Port Authority in New York announced that starting this fall, the airports under its jurisdiction (which include JFK, LaGuardia, Newark, and Stewart) will begin to offer free WiFi service for passengers.
Of course “free” WiFi is conditional: users get 30 minutes of free WiFi, but then have to pay $4.95 for a one-hour subscription, $7.95 for a one-day subscription, or $9.95 for a one-month subscription.
The WiFi network is being sponsored by Boingo, a wireless network provider, who will pay almost $4 million to help Port Authority upgrade its current system.
But What About Online Security?
Most travelers want nothing more than a public WiFi network so they can pass often-tedious travel wait times.
But how many travelers truly understand the security risks that are inherent to public WiFi networks? When you log into public WiFi networks, there are usually Terms and Conditions that you have to agree to.
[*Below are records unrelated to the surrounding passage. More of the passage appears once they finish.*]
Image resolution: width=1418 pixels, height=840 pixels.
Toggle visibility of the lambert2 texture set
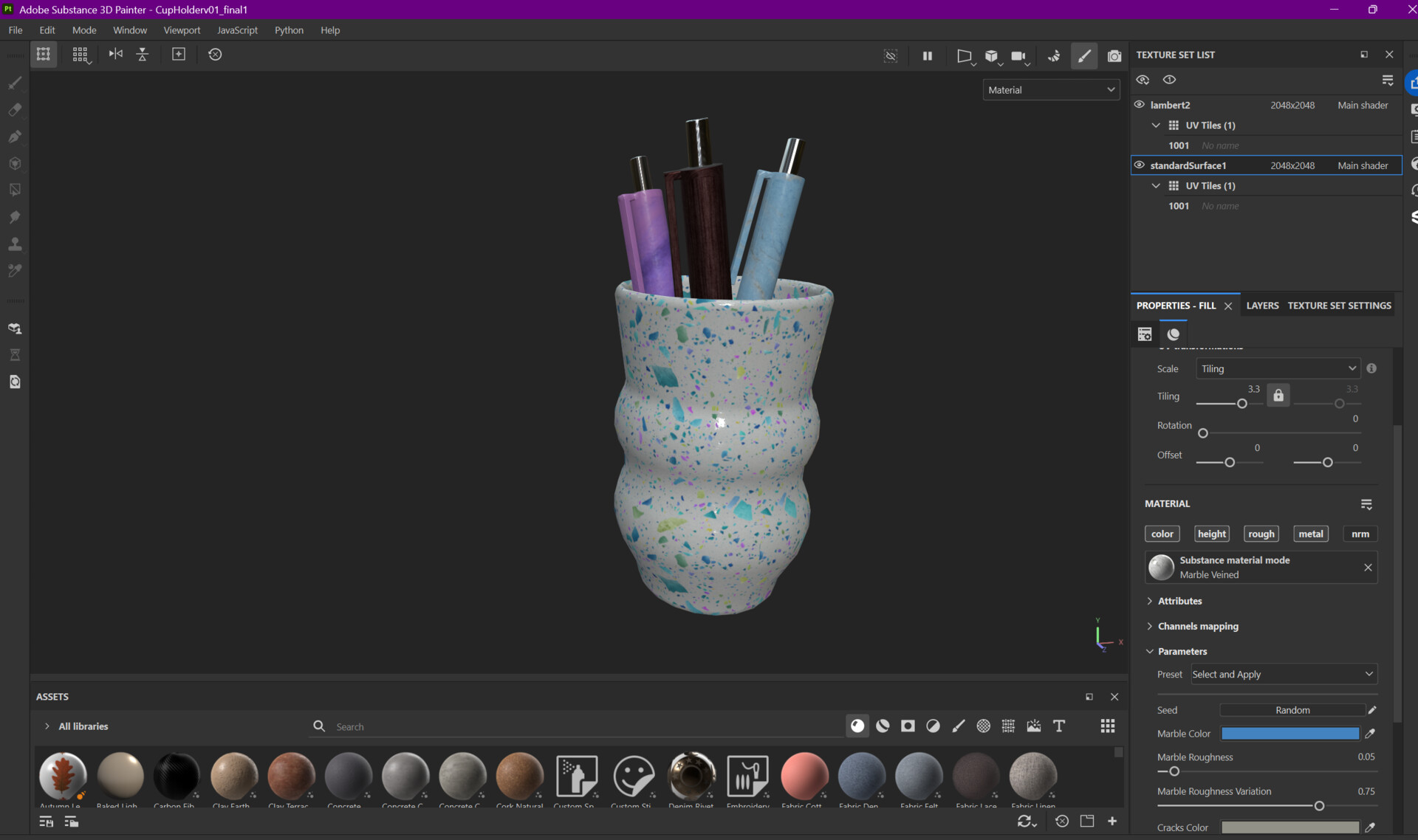[1139, 105]
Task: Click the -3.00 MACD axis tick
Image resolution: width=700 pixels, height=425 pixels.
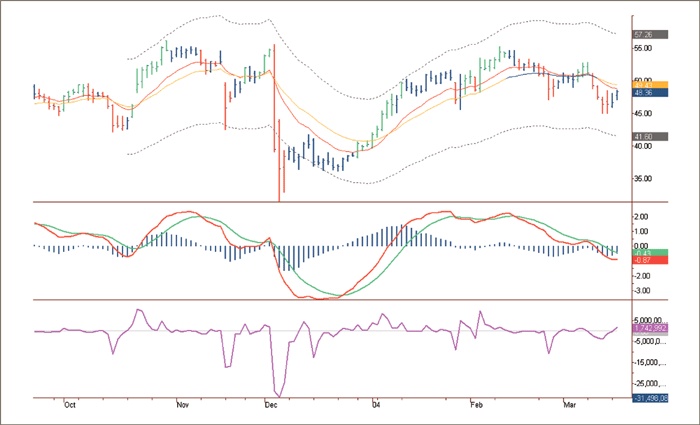Action: pyautogui.click(x=644, y=290)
Have you ever actually read them? Below are the actual Terms and Conditions from Boingo:
“There are security, privacy and confidentiality risks inherent in wireless communications and technology and Boingo does not make any assurances or warranties relating to such risks. If you have concerns you should not use the Boingo software or service. We cannot guarantee that your use of the wireless services through Boingo, including the content or communications to or from you, will not be viewed by unauthorized third parties.”
Even the network provider admits that the network is unsafe! They’ve actually recommended using a VPN. Unless you are using a personal VPN like PRIVATE WiFi to encrypt your communications, anything you do online can be viewed by anyone around you who has installed simple and free network sniffing software on their device.
Also, because travelers are paying for the service, they may assume that security is part of the package. But just because you paid for WiFi access doesn’t mean that it’s safe. Most of the security in public WiFi networks is built in to the payment system to safeguard your credit card. Beyond that, there’s no encryption to stop anyone from eavesdropping on your communications. It’s incredibly easy to do.
We applaud Port Authority’s decision to offer public WiFi to travelers, but unless they are taking steps to make sure that users understand the risks inherent to public WiFi (and not just burying them in the Terms and Conditions), many travelers may find out the hard way that they got a lot more than they bargained for.